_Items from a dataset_
- - -

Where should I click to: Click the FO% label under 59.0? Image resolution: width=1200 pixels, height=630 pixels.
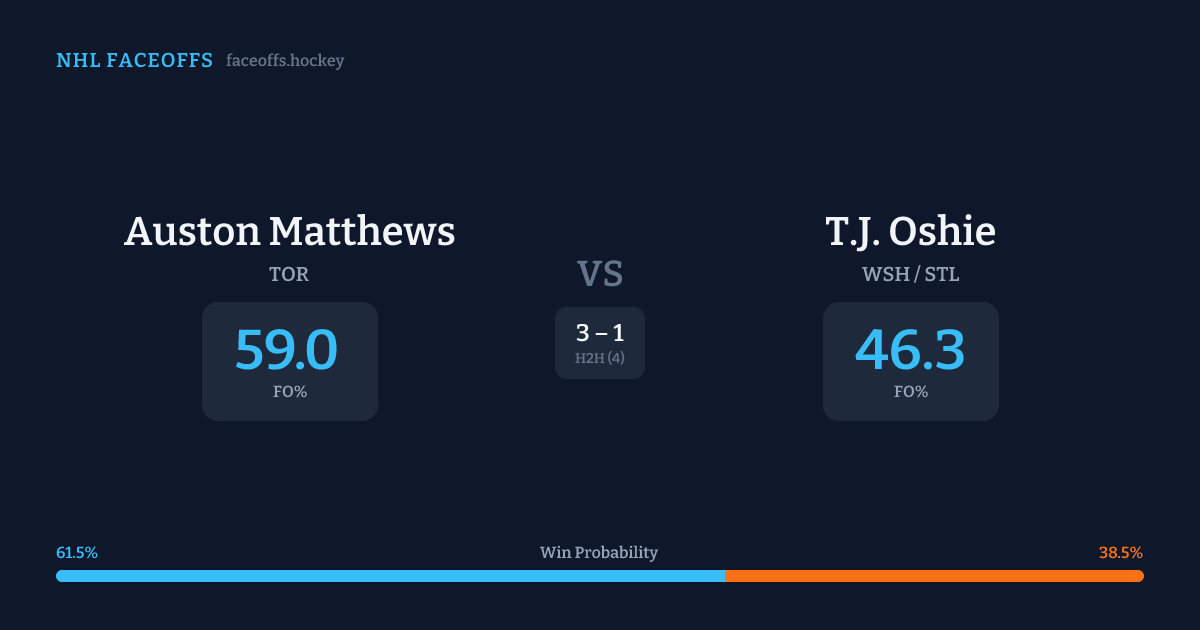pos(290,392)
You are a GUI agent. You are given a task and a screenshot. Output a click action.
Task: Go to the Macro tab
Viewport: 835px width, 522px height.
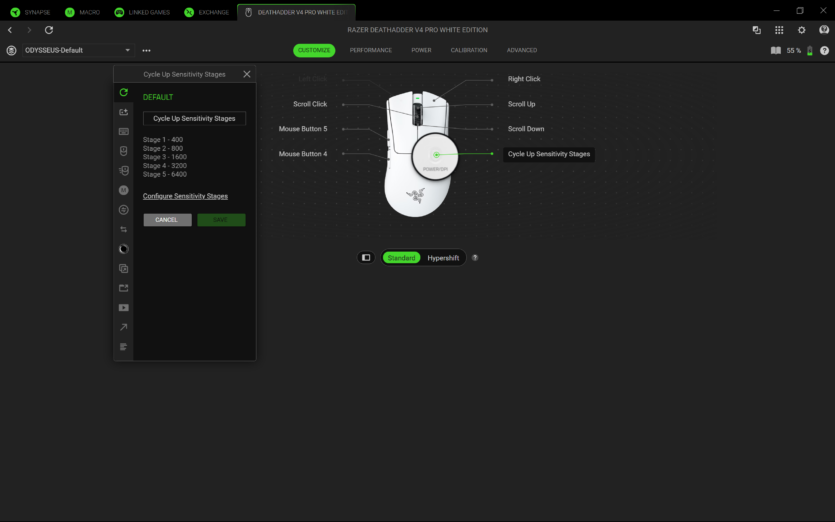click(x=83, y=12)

- - -

_WHAT THIS TASK INVOLVES_
When you give the entries again, keep them exact and omit any picture they contain.

_SOLUTION FOR THIS PROBLEM_
Where should I click to: Click the FO% label under 59.0? Image resolution: width=1200 pixels, height=630 pixels.
pos(290,392)
You are a GUI agent. You are given a task and a screenshot. Output a click action.
Task: Go to the Macro tab
Viewport: 835px width, 522px height.
click(x=83, y=12)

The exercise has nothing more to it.